Optimising Cheetah for speed

One of Cheetah’s standout features is its computational speed. This is achieved through some optimisations under the hood, which the user never needs to worry about. Often, however, there further optimisations that can be made when knowledge on how the model will be used is available. For example, in many cases, one might load a large lattice of an entire facility that has thousands of elements, but then only ever changes a handful of these elements for the experiments at hand. For this case, Cheetah offers some opt-in optimisation features that can help speed up simulations significantly by an order of magnitude or more in some cases.

[1]:
import cheetah
import torch
[2]:
incoming_beam = cheetah.ParameterBeam.from_astra(
    "../../tests/resources/ACHIP_EA1_2021.1351.001"
)

Let’s define a large lattice. With many quadrupole magnets and drift sections in the center and a pair of steerers at each end.
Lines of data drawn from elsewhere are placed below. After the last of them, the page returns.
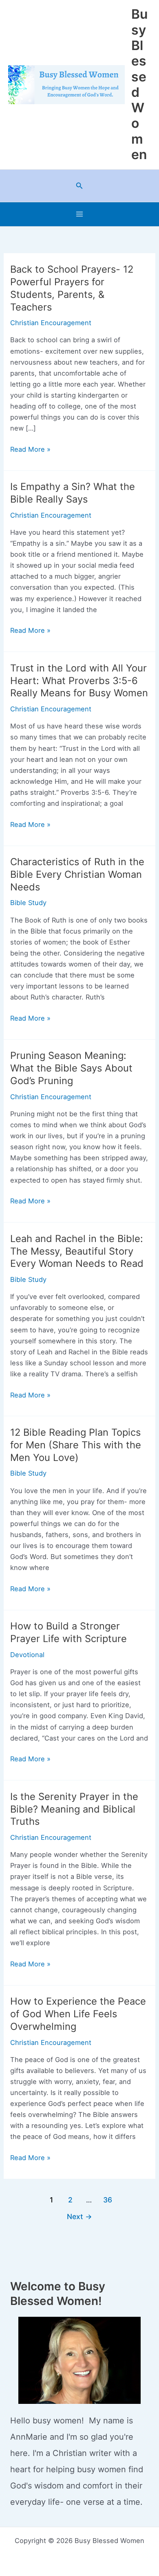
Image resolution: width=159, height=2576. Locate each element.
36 (107, 2200)
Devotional (27, 1655)
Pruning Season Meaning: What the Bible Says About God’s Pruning (71, 1068)
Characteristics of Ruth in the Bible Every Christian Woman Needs (77, 874)
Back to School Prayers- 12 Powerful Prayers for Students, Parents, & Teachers (71, 288)
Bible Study (28, 903)
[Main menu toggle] (80, 214)
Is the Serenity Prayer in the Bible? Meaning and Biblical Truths (74, 1809)
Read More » (30, 450)
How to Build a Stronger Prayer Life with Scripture (68, 1632)
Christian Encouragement (50, 323)
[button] (79, 186)
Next (79, 2216)
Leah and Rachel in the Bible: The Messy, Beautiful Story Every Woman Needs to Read (77, 1251)
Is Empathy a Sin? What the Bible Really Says (72, 493)
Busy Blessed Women (139, 84)
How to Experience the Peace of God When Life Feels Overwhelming (78, 2013)
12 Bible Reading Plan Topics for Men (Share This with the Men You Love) (75, 1444)
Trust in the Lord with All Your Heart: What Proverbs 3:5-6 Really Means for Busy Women (79, 680)
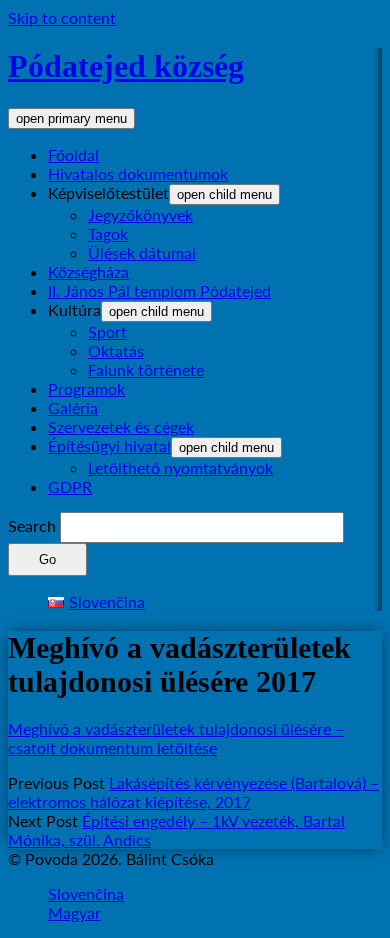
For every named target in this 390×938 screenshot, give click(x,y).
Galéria (73, 407)
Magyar (74, 912)
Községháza (88, 271)
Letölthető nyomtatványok (180, 467)
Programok (86, 388)
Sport (107, 331)
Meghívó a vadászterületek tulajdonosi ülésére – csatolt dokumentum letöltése (176, 738)
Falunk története (146, 369)
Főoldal (73, 154)
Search (32, 525)
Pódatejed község (126, 66)
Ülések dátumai (142, 252)
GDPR (70, 486)
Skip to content (62, 17)
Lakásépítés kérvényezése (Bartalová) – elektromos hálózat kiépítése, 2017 (193, 792)
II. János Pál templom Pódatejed (159, 290)
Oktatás (116, 350)
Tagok (108, 233)
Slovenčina (86, 893)
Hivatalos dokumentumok (138, 173)
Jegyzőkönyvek (140, 214)
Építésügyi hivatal (109, 445)
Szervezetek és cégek (121, 426)
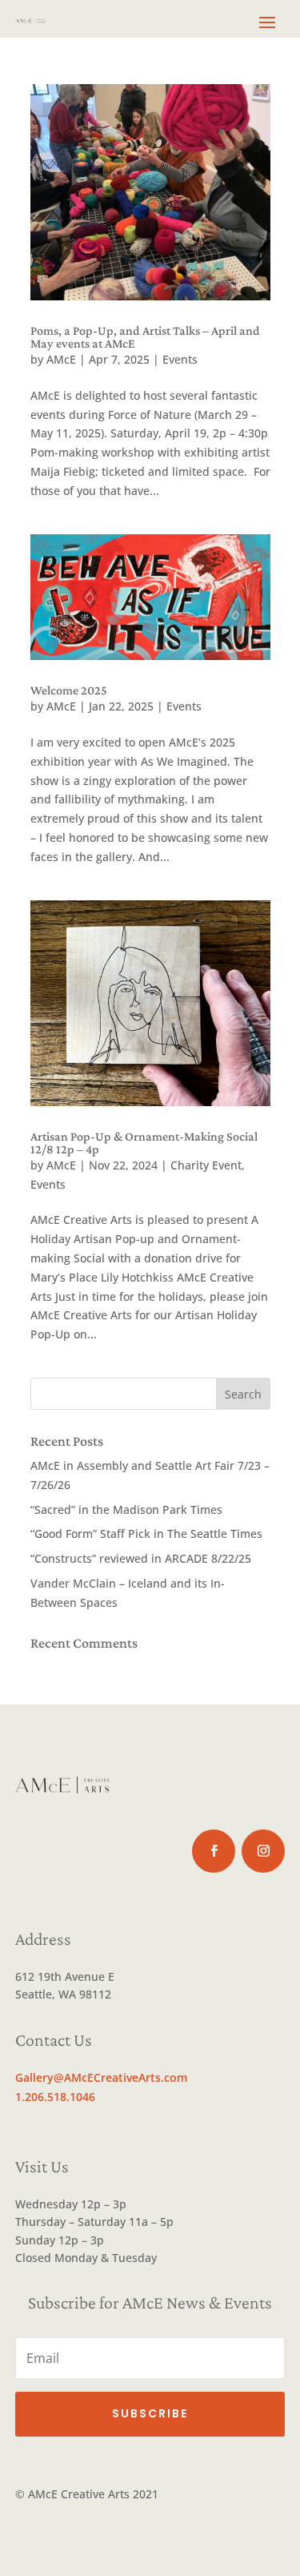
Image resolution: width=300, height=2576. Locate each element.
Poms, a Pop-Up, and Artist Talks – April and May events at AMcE (145, 337)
We assume that the quadrupole magnets are at their design settings and will never be touched. Only the two steerers at each end are of interest to us, for example because we would like to train a neural network policy to steer the beam using these steerers. Furthermore, as many lattices do, there are a bunch of markers in this lattice. These markers may be helpful to mark certain positions along the beamline, but they don’t actually add anything to the physics of the simulation.

[3]:
original_segment = cheetah.Segment(
    elements=[
        cheetah.HorizontalCorrector(
            length=torch.tensor(0.1), angle=torch.tensor(0.0), name="HCOR_1"
        ),
        cheetah.Drift(length=torch.tensor(0.3)),
        cheetah.VerticalCorrector(
            length=torch.tensor(0.1), angle=torch.tensor(0.0), name="VCOR_1"
        ),
        cheetah.Drift(length=torch.tensor(0.3)),
    ]
    + [
        cheetah.Quadrupole(length=torch.tensor(0.1), k1=torch.tensor(4.2)),
        cheetah.Drift(length=torch.tensor(0.2)),
        cheetah.Quadrupole(length=torch.tensor(0.1), k1=torch.tensor(-4.2)),
        cheetah.Drift(length=torch.tensor(0.2)),
        cheetah.Marker(),
        cheetah.Quadrupole(length=torch.tensor(0.1), k1=torch.tensor(0.0)),
        cheetah.Drift(length=torch.tensor(0.2)),
    ]
    * 150
    + [
        cheetah.HorizontalCorrector(
            length=torch.tensor(0.1), angle=torch.tensor(0.0), name="HCOR_2"
        ),
        cheetah.Drift(length=torch.tensor(0.3)),
        cheetah.VerticalCorrector(
            length=torch.tensor(0.1), angle=torch.tensor(0.0), name="VCOR_2"
        ),
        cheetah.Drift(length=torch.tensor(0.3)),
    ]
)
[4]:
len(original_segment.elements)
[4]:
1058

First, we test how long it takes to track a beam through this segment without any optimisations beyond the ones automatically done under the hood.

[5]:
%%timeit
original_segment.track(incoming_beam)
66.1 ms ± 178 µs per loop (mean ± std. dev. of 7 runs, 10 loops each)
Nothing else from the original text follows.